### Assignment
Output only the lines below from the one containing "Dekorativní osvětlení (475, 153)" to the one containing "Mentions légales (167, 2565)", exactly as written, both ends kept.

Stored records:
>>>

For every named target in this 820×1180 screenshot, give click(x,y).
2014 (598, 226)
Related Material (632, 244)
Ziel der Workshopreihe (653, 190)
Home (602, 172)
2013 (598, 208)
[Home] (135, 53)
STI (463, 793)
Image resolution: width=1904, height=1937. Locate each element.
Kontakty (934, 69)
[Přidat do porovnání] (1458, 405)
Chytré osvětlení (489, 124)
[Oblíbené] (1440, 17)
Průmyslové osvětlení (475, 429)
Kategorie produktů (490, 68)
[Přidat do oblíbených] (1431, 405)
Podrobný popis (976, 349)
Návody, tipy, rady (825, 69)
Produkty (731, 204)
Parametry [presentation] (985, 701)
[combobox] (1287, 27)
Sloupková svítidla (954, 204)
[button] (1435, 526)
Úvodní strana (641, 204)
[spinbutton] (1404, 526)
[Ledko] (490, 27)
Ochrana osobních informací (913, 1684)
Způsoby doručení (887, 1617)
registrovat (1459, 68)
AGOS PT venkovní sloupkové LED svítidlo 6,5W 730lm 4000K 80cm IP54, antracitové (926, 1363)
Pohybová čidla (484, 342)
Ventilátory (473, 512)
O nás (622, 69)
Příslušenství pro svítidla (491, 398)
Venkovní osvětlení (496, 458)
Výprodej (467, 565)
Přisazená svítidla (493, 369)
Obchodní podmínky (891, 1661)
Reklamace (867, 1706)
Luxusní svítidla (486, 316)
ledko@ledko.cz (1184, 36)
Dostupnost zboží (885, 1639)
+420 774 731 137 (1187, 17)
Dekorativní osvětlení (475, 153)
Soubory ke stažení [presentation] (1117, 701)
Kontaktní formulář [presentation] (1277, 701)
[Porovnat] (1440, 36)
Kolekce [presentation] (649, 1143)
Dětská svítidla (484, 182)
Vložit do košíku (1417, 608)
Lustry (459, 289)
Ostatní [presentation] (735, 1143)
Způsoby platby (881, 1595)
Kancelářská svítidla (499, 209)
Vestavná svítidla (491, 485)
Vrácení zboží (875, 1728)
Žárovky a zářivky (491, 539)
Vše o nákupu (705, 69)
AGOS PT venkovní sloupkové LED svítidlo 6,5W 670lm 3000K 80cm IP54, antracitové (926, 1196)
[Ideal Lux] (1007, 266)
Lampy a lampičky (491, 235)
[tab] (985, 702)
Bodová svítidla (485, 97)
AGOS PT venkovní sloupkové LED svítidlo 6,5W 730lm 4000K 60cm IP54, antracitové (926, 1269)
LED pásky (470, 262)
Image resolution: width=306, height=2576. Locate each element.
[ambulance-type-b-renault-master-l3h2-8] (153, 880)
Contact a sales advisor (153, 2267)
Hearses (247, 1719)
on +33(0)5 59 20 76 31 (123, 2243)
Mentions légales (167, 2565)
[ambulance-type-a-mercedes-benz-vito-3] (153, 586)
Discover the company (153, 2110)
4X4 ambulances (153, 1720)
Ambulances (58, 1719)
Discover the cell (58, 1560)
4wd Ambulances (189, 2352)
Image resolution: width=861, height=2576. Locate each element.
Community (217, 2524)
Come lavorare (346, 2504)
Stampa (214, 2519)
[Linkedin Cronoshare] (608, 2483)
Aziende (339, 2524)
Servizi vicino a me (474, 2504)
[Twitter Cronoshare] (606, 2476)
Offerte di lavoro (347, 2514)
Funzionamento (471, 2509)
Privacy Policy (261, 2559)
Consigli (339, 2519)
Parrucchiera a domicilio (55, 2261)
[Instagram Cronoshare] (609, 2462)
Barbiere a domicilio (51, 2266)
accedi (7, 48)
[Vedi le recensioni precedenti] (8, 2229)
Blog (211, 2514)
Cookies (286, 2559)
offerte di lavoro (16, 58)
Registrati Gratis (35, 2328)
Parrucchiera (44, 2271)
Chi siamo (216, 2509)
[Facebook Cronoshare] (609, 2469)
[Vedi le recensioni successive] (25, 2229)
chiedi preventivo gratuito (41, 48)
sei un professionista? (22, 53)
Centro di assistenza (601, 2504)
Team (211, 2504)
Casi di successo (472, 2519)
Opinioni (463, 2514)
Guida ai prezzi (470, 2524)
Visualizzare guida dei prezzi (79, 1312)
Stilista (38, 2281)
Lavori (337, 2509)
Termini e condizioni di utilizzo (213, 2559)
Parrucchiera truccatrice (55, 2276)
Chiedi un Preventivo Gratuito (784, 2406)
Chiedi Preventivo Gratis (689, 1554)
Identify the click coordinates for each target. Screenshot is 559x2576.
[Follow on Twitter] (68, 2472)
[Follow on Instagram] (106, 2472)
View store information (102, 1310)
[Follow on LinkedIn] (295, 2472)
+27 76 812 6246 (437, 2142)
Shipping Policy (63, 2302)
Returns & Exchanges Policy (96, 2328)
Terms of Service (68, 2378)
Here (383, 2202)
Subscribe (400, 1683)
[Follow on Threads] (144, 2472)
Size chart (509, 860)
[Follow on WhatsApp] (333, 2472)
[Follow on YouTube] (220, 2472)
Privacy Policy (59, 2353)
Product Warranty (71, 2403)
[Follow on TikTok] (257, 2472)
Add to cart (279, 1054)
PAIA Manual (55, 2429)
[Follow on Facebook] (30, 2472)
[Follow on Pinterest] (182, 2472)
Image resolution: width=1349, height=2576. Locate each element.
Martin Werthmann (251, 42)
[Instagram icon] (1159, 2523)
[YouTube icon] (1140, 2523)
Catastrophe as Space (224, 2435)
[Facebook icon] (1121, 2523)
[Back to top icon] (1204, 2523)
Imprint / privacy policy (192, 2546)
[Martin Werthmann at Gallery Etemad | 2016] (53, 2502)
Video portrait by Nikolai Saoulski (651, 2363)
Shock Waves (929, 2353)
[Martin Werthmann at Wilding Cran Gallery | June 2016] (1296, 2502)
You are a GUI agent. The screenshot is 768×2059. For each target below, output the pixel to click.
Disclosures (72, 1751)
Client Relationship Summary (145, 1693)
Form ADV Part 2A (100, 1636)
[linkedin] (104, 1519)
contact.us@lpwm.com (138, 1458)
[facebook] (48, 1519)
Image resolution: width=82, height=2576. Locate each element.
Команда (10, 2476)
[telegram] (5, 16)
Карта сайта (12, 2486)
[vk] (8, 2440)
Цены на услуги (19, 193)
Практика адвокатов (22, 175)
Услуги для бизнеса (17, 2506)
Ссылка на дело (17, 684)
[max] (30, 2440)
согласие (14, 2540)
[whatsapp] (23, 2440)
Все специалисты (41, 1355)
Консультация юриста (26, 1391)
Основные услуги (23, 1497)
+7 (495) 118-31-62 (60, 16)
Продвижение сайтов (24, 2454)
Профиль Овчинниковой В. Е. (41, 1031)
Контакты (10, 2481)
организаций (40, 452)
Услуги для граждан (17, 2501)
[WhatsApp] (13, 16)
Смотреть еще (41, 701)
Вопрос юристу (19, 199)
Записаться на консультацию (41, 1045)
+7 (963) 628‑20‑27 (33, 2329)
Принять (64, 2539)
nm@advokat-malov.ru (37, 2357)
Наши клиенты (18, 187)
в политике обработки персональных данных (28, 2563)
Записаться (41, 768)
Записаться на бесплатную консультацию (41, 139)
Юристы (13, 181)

<<<

### Response for this exercise
Dekorativní osvětlení (475, 153)
Soubory ke stažení [presentation] (1117, 701)
Kontaktní formulář [presentation] (1277, 701)
[Porovnat] (1440, 36)
Kolekce [presentation] (649, 1143)
Dětská svítidla (484, 182)
Vložit do košíku (1417, 608)
Lustry (459, 289)
Ostatní [presentation] (735, 1143)
Způsoby platby (881, 1595)
Kancelářská svítidla (499, 209)
Vestavná svítidla (491, 485)
Vrácení zboží (875, 1728)
Žárovky a zářivky (491, 539)
Vše o nákupu (705, 69)
AGOS PT venkovní sloupkové LED svítidlo 6,5W 670lm 3000K 80cm IP54, antracitové (926, 1196)
[Ideal Lux] (1007, 266)
Lampy a lampičky (491, 235)
[tab] (985, 702)
Bodová svítidla (485, 97)
AGOS PT venkovní sloupkové LED svítidlo 6,5W 730lm 4000K 60cm IP54, antracitové (926, 1269)
LED pásky (470, 262)
Image resolution: width=306, height=2576. Locate each element.
[ambulance-type-b-renault-master-l3h2-8] (153, 880)
Contact a sales advisor (153, 2267)
Hearses (247, 1719)
on +33(0)5 59 20 76 31 (123, 2243)
Mentions légales (167, 2565)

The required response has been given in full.